DATA LISTING: Begin

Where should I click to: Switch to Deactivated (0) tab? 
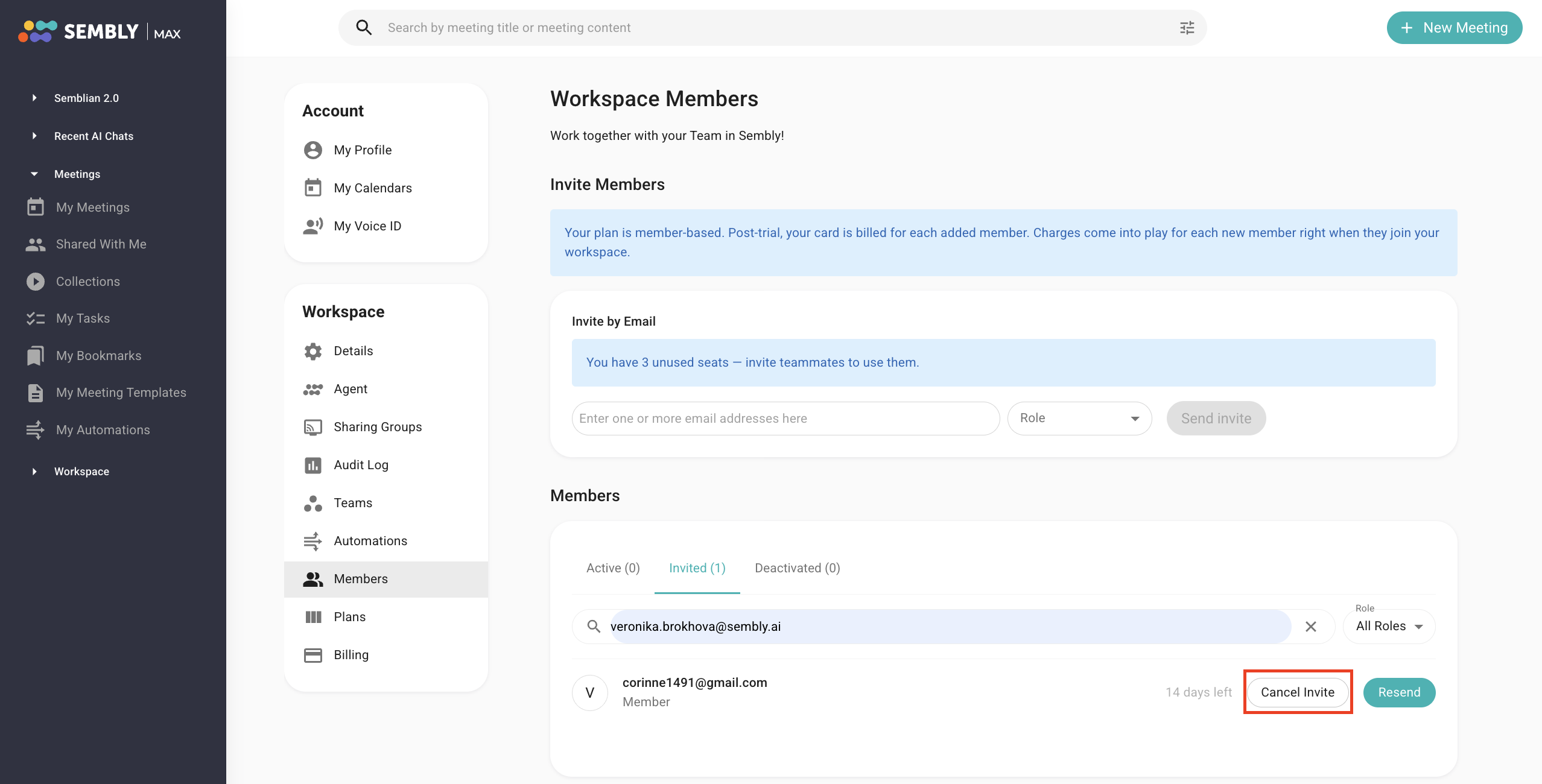pos(798,568)
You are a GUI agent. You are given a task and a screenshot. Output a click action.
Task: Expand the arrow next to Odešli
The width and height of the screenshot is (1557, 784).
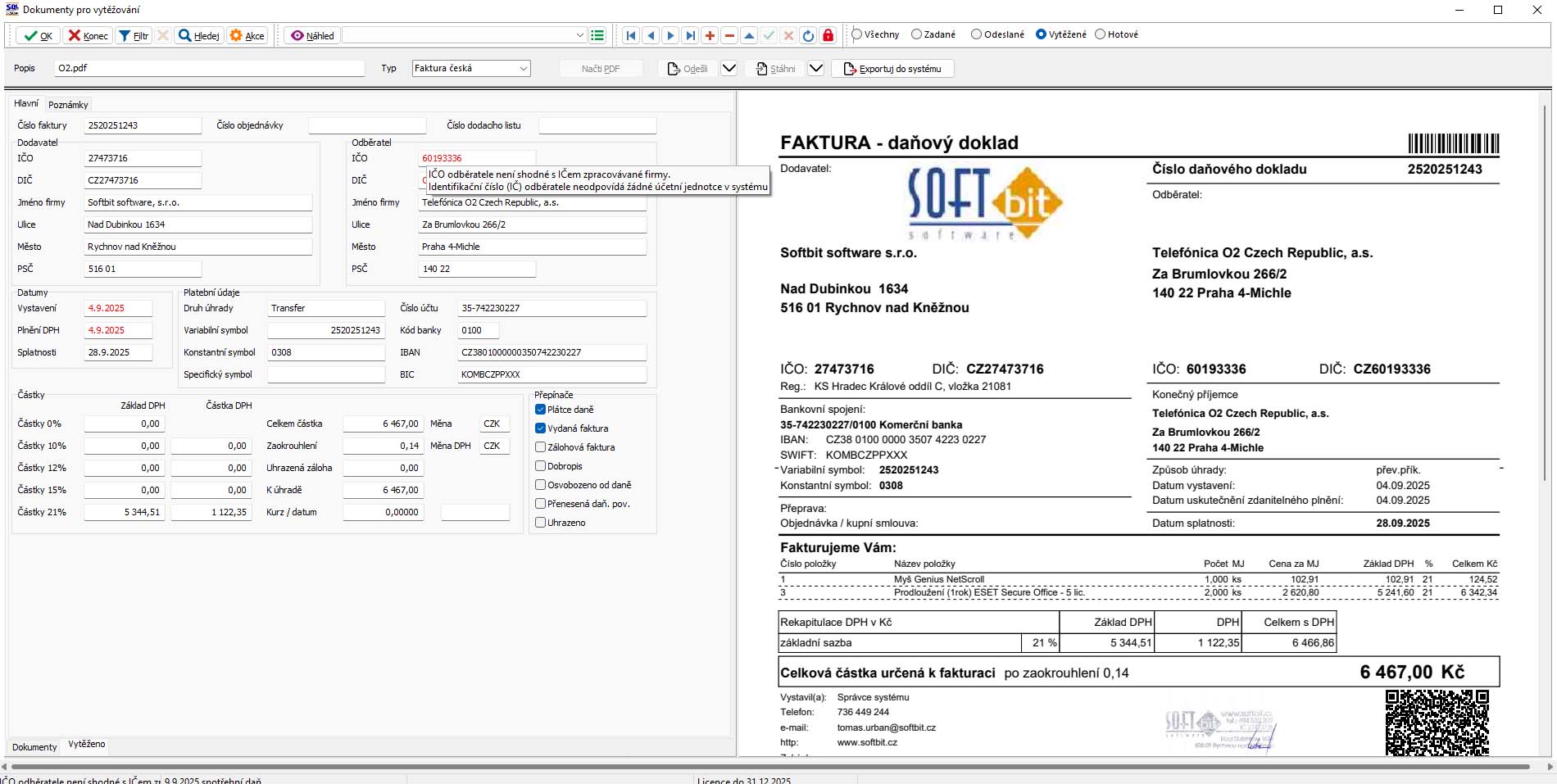click(729, 69)
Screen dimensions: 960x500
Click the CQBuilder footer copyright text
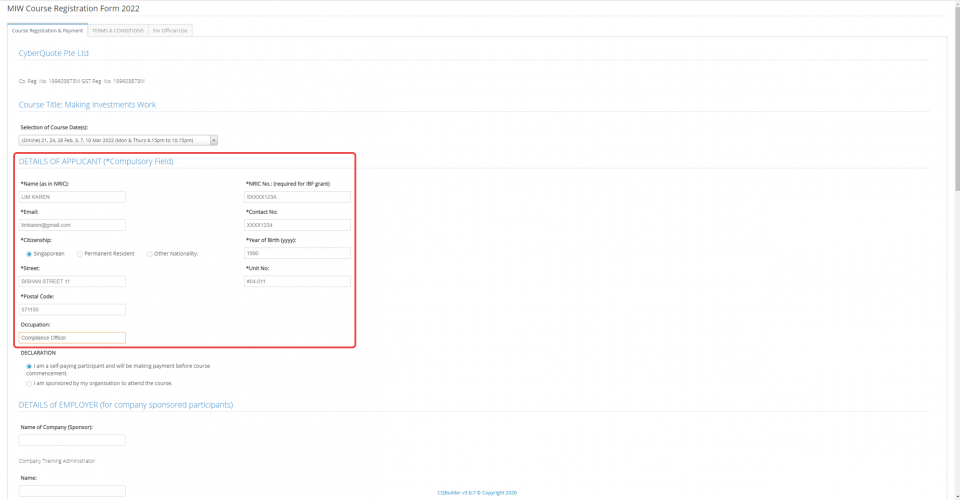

DATA LISTING: End

◆ **REQUIRED WORK**
Begin at the first line of the records and please reproduce every line exactly through the one containing "Screen dimensions: 960x500", leaving all pictures out.

◆ **ANSWER SPACE**
Where should I click to: Switch to Deactivated (0) tab? 
pos(798,568)
You are a GUI agent. You are given a task and a screenshot. Output a click action.
Task: Expand the arrow next to Odešli
The width and height of the screenshot is (1557, 784).
click(729, 69)
Screen dimensions: 960x500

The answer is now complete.